Svenja Brakemeier, Benjamin Stolte, Christoph Kleinschnitz and Tim Hagenacker* Pages 892 - 898 ( 7 )
Spinal muscular atrophy (SMA) is a rare genetic neuromuscular disease leading to progressive and, in many cases, severe muscle weakness and atrophy in the natural disease course. An increasing number of gene-based treatment options have become available in recent years. Growing knowledge regarding the underlying genetic mechanisms makes the disease well amenable to them. Over the past few years, data on new treatments, their mechanisms of action and therapeutic outcomes have been published, reflecting the current dynamics in this field. With the approval of the antisense oligonucleotide nusinersen, the vector-based therapy with onasemnogene abeparvovec and the small molecule splicing modifier risdiplam, three gene therapeutic drugs are available for the treatment of SMA showing improvement in motor function.

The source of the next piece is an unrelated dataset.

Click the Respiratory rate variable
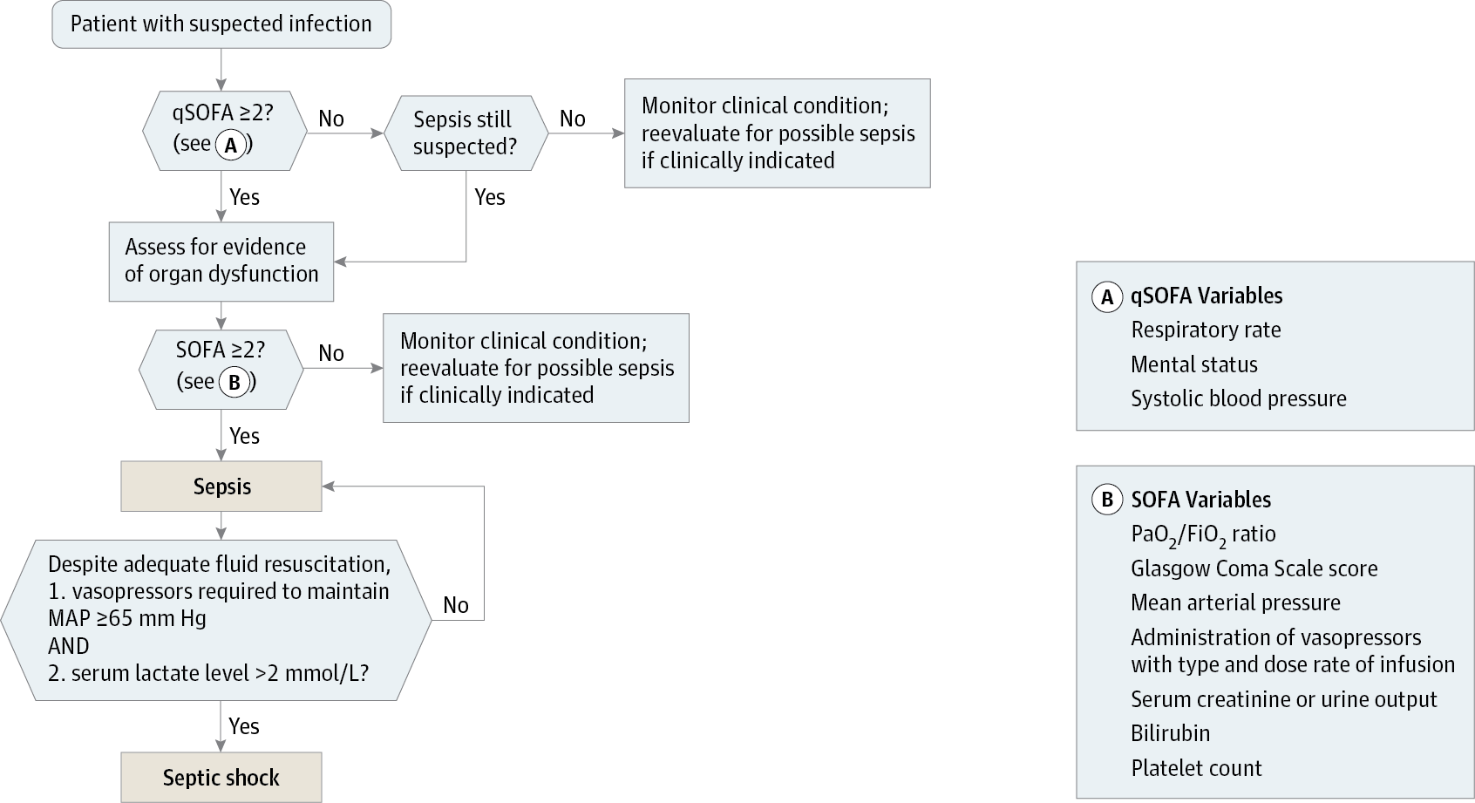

But in the pivotal studies, several relevant parameters have not been addressed. There is a data gap for the treatment outcome of adult individuals with SMA as well as for several other relevant outcome parameters, like bulbary or ventilatory function. With increasing treatment options, additional individual therapies have become necessary. Studies on combination therapies or switch of therapy, e.g., the sequential administration of onasemnogen abeparvovec and nusinersen, are necessary. An overview of current developments in the field of therapeutic options for adult SMA is presented. Important characteristics of each therapeutic options are discussed so that the reader can comprehend underlying pathophysiological mechanisms as well as advantages and disadvantages of each therapy. The focus is on gene-based treatment options, but options beyond this are also addressed.
Spinal muscular atrophy, gene-based therapy, therapeutic options, SMA, pathophysiology of SMA, genotype-phenotype correlation.